There was no immediate claim of responsibility, but the Boko Haram group, which says it is fighting to establish an Islamist state, has claimed past bombings and shootings in Maiduguri and across northern Nigeria.
Before the news of the bombing, the military said it arrested a businessman suspected of being at the head of a Boko Haram intelligence network that helped plan the abduction of more than 200 schoolgirls in the northeast in the middle of April.
The man had helped the Islamist militant group plan several attacks, including the killing of the Emir of Gwoza, the head of a royal family in northeast Borno state, police said in a statement.

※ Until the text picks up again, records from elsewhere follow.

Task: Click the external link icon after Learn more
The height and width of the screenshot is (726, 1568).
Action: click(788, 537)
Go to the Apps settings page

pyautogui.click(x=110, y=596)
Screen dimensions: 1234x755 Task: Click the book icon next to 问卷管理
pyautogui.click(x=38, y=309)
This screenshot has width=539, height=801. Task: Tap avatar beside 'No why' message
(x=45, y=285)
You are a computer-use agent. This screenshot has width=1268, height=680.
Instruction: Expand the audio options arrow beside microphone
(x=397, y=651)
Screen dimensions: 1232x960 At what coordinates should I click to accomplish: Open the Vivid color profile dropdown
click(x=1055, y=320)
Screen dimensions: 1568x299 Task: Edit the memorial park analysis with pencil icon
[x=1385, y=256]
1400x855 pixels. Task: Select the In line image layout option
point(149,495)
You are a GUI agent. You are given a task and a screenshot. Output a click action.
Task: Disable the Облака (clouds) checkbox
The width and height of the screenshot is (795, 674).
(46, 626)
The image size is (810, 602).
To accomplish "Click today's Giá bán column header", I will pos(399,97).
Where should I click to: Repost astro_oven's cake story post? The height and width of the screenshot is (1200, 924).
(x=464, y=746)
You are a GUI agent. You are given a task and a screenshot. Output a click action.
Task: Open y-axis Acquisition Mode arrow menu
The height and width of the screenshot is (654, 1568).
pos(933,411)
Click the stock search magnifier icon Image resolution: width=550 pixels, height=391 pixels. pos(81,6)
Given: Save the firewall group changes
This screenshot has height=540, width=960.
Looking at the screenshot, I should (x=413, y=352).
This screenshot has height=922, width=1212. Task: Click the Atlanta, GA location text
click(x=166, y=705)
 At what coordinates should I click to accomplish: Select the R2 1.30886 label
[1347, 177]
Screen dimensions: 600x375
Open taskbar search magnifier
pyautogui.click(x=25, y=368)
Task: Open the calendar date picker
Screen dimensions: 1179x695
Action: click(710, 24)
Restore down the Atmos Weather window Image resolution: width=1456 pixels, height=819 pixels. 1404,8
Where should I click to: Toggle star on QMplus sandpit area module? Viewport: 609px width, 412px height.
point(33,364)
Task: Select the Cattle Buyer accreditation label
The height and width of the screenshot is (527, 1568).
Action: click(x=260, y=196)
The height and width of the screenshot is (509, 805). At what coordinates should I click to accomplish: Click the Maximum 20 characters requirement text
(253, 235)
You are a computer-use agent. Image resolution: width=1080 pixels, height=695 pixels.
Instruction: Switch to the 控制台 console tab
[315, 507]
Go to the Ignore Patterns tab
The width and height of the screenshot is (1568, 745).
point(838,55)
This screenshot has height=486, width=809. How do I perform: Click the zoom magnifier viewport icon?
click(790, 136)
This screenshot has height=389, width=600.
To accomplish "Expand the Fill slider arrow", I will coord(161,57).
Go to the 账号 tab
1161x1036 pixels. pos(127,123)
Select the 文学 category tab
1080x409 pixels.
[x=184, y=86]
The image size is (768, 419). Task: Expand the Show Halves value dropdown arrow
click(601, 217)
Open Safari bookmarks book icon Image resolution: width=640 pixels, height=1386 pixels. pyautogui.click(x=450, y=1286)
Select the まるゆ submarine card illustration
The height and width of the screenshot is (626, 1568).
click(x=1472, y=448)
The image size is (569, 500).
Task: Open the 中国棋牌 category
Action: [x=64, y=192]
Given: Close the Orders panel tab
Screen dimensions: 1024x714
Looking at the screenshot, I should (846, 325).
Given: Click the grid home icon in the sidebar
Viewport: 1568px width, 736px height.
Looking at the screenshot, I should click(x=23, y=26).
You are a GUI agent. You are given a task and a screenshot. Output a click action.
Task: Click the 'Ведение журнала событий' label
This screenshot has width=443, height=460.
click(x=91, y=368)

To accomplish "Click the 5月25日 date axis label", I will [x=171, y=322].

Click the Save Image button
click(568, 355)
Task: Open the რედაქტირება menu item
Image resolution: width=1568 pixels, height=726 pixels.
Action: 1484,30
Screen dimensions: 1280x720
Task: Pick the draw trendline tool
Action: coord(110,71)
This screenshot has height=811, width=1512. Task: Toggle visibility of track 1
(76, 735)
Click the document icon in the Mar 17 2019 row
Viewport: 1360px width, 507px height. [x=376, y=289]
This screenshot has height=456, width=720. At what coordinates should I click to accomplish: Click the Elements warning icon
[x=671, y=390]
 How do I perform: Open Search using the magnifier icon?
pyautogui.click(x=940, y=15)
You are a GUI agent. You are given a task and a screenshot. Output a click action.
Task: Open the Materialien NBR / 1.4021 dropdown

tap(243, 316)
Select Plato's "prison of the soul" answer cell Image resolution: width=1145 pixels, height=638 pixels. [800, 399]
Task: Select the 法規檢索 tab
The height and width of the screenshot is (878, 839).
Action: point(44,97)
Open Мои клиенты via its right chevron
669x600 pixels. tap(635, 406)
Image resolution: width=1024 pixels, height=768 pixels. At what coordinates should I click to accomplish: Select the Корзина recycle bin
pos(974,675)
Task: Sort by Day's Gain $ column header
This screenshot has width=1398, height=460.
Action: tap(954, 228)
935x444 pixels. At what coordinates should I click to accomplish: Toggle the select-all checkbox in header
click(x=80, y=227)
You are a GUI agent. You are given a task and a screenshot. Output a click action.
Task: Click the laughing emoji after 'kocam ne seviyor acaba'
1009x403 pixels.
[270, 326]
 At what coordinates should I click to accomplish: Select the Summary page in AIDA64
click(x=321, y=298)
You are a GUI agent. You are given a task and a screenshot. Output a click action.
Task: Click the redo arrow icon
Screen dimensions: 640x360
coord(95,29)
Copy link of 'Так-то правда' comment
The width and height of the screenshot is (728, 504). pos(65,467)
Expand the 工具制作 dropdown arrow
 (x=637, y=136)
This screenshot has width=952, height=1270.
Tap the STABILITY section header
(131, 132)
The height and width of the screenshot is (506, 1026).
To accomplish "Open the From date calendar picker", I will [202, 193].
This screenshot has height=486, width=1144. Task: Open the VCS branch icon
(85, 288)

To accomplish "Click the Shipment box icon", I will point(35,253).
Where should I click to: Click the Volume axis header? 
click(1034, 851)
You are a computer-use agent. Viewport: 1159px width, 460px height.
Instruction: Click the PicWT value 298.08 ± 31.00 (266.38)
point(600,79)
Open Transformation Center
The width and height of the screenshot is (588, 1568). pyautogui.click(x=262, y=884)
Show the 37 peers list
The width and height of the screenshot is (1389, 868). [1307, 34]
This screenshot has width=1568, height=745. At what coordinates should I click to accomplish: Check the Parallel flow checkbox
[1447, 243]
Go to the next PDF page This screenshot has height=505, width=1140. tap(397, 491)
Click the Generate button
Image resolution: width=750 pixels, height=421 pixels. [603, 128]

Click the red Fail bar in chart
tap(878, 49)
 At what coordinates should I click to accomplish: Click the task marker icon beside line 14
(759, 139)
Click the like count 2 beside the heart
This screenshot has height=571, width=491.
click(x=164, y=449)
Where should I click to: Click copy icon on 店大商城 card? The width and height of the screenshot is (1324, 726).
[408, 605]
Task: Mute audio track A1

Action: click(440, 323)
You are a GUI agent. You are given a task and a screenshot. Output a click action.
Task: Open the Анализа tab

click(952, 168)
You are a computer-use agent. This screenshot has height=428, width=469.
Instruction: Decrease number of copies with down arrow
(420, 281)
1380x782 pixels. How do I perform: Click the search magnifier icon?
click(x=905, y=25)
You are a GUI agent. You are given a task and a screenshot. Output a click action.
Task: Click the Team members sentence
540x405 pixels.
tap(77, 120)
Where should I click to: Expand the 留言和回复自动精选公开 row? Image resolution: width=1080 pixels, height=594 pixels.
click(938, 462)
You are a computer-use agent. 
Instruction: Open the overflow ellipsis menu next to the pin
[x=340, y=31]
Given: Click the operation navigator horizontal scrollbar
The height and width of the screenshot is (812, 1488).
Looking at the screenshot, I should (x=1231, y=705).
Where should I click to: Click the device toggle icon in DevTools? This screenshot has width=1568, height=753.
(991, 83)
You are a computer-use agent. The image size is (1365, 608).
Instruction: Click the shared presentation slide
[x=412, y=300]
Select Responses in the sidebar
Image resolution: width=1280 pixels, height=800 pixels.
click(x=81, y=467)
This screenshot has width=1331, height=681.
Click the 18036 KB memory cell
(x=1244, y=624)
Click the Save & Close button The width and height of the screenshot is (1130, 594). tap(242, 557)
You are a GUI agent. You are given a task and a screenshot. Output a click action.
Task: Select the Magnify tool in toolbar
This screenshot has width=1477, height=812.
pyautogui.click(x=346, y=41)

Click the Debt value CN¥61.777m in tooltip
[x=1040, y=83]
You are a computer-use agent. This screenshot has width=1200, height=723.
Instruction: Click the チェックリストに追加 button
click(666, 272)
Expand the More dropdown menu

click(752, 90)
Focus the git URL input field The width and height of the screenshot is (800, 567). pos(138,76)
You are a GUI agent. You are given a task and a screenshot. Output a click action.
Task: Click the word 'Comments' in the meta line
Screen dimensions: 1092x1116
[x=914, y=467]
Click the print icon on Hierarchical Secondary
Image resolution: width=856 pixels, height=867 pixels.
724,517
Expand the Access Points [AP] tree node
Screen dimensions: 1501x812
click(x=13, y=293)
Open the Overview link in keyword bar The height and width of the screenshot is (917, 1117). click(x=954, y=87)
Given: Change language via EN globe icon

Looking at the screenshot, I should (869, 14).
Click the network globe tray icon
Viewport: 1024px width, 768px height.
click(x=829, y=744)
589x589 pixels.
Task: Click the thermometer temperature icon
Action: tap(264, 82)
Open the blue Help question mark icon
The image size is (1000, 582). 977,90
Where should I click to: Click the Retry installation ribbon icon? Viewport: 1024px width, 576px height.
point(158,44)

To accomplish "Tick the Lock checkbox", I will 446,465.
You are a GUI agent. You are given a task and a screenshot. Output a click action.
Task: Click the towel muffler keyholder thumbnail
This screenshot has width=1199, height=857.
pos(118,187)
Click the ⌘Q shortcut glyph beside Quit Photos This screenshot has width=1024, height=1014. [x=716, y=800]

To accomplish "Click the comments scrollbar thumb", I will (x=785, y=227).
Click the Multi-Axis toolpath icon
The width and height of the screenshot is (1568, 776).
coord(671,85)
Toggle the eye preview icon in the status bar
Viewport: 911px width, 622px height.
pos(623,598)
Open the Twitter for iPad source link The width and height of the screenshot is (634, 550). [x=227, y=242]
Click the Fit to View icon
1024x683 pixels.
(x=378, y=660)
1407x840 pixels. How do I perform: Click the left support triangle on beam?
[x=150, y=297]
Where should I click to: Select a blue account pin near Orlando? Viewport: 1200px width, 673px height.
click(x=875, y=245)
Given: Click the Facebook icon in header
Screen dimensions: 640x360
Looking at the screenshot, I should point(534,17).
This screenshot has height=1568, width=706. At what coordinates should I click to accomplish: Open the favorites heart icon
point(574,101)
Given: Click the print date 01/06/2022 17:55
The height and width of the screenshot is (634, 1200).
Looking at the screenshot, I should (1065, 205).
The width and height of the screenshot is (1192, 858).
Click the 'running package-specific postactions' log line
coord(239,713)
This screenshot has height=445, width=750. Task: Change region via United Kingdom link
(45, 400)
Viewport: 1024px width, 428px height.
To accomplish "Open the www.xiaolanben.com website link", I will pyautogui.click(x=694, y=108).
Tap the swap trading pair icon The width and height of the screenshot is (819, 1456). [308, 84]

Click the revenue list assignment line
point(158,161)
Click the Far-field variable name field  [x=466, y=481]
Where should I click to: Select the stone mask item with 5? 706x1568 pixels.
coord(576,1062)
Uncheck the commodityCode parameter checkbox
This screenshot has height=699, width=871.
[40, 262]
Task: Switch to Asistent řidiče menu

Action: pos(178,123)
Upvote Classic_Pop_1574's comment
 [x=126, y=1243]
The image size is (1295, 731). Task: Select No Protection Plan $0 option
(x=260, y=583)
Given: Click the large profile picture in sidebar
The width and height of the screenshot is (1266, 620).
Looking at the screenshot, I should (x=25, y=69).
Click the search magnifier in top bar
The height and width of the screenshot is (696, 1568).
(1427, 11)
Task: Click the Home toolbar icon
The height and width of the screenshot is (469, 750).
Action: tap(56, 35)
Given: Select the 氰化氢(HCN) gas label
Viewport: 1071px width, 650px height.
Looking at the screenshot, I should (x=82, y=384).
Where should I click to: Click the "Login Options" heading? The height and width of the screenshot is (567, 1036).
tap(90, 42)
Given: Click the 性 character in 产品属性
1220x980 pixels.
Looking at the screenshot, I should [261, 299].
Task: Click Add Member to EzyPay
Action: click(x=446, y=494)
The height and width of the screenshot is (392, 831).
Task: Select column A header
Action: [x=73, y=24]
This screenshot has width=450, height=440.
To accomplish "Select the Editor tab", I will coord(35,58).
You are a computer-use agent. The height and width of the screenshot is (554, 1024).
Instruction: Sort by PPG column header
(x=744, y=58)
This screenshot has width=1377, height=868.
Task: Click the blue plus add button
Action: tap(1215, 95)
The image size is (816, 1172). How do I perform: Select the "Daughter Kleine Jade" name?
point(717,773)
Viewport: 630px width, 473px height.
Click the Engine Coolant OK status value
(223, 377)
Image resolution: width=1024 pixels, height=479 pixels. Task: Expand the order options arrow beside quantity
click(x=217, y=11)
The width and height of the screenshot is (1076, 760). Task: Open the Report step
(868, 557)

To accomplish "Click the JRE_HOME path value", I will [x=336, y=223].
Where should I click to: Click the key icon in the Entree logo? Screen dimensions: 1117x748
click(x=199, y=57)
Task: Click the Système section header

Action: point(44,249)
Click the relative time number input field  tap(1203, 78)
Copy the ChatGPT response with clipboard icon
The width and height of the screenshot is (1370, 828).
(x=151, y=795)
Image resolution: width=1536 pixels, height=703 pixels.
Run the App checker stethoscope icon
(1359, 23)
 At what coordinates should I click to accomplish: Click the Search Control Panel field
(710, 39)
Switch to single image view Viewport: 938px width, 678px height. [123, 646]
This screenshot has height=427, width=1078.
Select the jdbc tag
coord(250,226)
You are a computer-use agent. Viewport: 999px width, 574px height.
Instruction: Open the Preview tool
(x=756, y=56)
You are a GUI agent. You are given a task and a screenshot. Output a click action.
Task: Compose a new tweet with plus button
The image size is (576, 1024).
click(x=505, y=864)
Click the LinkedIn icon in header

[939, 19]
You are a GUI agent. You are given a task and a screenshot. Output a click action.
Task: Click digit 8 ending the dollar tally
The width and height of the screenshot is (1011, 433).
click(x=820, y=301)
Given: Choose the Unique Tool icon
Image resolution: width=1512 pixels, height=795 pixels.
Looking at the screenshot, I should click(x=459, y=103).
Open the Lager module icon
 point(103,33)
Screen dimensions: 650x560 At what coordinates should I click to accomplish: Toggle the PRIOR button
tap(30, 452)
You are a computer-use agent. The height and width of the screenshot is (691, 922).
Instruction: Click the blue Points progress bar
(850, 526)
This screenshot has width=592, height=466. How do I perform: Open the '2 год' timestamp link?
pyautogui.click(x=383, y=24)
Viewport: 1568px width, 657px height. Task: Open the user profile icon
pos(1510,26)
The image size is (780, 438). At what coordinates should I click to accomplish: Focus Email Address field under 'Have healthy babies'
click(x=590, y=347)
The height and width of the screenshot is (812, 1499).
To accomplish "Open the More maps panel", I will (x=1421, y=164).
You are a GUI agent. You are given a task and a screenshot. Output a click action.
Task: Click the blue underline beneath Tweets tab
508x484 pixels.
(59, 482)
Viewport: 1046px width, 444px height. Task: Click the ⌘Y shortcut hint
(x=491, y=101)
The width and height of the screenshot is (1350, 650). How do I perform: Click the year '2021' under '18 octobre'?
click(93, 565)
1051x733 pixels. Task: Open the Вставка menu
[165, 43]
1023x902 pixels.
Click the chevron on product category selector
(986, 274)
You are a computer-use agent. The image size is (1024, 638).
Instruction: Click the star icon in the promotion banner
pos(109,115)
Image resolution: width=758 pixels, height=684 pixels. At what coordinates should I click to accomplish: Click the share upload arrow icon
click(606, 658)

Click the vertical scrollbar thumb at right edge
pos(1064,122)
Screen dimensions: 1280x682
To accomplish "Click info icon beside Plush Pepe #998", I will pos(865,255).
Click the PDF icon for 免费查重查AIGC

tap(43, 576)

Two women were also arrested as part of the investigation, one of whom was accused of coordinating payments to other “operatives.”
A year-old intensive military operation against Boko Haram has so far failed to crush the rebels, whose struggle for an Islamic state in largely Muslim northern Nigeria has killed thousands since it was launched in 2009.
The abduction in the middle of April of 276 school girls, 219 of whom remain in captivity, has become a symbol of the government’s powerlessness to protect civilians from attack.
Defense spokesman Major General Chris Olukolade said in a statement that the arrested man used his membership of a pro-government vigilante group “as a cover, while remaining an active terrorist.”
Olukolade said the man had coordinated several deadly attacks in Maiduguri since 2011, including on customs and military locations as well as the planting improvised bombs.